2. Embed fair flexibility with a plan to ensure that everyone has access to fair flexible working arrangements, wherever they work.
3. Build public sector resilience through investment in the public sector workforce – ensuring that public services can recover, address backlogs and cope with the pressure that any new variants will place on them.
4. Bolster workplace safety and mental health support so that everyone can work with confidence
5. Boost workers’ financial security, providing protection against any new variants by fixing sick pay, increasing Universal Credit and putting in place a permanent short-time working scheme to provide certainty; and
6. Banish global vaccine inequality – ending the shameful vaccine inequality that is helping to contribute to the development of new variants.
The latest data, from the ONS ‘Business Insights and Conditions Survey’ for the 13th to 26th December, shows that around 60 per cent of the workforce were working from their normal place of work.
While there was an uptick in homeworking following the ‘work from home’ order applying from the 13th December, this was relatively small, with only an additional three per cent of the workforce working from home.
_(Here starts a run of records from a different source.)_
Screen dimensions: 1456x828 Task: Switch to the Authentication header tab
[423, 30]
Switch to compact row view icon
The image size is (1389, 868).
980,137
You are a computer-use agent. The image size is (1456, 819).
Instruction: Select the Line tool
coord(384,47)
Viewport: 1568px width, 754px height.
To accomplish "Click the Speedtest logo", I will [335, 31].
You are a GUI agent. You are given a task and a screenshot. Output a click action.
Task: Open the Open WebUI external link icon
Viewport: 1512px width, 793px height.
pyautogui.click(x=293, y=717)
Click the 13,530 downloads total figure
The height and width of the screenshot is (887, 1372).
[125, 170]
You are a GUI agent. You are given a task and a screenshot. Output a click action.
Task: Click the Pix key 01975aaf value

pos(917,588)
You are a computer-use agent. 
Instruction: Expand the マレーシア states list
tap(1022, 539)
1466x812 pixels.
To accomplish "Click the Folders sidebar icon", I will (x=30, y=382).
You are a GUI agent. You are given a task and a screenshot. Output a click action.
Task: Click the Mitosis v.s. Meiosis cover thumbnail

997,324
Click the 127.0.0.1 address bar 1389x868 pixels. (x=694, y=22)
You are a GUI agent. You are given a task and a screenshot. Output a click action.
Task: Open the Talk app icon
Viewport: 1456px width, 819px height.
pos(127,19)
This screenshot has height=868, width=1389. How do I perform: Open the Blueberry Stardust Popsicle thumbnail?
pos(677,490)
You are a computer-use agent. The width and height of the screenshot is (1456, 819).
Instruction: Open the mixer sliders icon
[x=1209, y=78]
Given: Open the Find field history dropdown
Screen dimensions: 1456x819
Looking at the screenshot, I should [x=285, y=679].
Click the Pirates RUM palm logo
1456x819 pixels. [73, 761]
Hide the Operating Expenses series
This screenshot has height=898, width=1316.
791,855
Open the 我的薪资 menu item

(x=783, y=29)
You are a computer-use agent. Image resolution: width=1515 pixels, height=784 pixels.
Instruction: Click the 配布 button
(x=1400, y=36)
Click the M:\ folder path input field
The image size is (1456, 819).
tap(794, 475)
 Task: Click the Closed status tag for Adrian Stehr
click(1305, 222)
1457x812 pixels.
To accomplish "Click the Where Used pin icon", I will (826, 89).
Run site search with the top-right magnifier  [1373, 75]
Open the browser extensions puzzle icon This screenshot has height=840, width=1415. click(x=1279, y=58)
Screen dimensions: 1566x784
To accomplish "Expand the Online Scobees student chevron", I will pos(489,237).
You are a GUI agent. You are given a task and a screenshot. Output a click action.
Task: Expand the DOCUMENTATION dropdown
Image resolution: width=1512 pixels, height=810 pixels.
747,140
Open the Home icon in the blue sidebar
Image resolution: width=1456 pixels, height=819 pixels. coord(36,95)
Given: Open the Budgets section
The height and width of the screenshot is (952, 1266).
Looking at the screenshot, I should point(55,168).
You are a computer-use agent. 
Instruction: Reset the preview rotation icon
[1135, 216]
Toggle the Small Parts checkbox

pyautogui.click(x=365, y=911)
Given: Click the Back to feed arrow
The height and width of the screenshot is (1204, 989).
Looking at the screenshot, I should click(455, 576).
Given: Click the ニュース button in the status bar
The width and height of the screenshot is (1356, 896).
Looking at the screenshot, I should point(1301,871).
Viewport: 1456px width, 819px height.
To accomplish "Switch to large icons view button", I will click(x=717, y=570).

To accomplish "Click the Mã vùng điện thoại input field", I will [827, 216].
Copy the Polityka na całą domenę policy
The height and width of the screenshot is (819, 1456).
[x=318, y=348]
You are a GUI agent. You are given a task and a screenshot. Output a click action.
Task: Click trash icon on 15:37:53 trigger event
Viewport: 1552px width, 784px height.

Most businesses who have had workers not in their normal place of work during the pandemic have now seen those workers return – with 40 per cent of businesses saying that workers have done so (and around 30 per cent saying that the question is not relevant).
A significant proportion of businesses say they intend to use increased homeworking in the future – 17 per cent, although 38 per cent do not, and 30 per cent say the question is not applicable . But there is some evidence that working patterns may have stabilised.
However, this ‘new normal’ has brought with it new problems. As the chart above shows, Omicron drove a high level of sickness absence in December, with around three per cent of all workers off sick – the highest since June 2020. Due to the failures of the sick pay system, we estimate that around a quarter of a million workers were self-isolating during this period with no or inadequate sick pay.1 High levels of staff sickness may be related to the failure of many businesses to take action to improve workplace safety. Thirty per cent of businesses say they have taken none of a range of common measures – including social distancing – to improve safety at work.
Many businesses also report a shortage of skills. In September, A third of the companies that responded to the CBI’s July manufacturing survey were concerned that skills shortages would limit output, and half of consumer services firms said that labour shortages would limit investment in the year ahead – the highest figures since the 1970s.2
However, outside of some areas where unions are able to deliver significant increases, these conditions are not delivering sustained pay rises for workers. The latest labour market figures show that real pay is now £3 a week below its 2008 peak.
Staff absences are just one element of a wider problem of staff shortages. 15 per cent of all businesses, and almost half of large businesses say that they are facing staff shortages, with particular issues in hospitality, health and construction.
The issues faced by workers and businesses are not an inevitable consequence of covid, but a failure of government policy to plan and react to changing conditions. This report sets out the steps government should take now to shape the new normal into one that delivers for workers.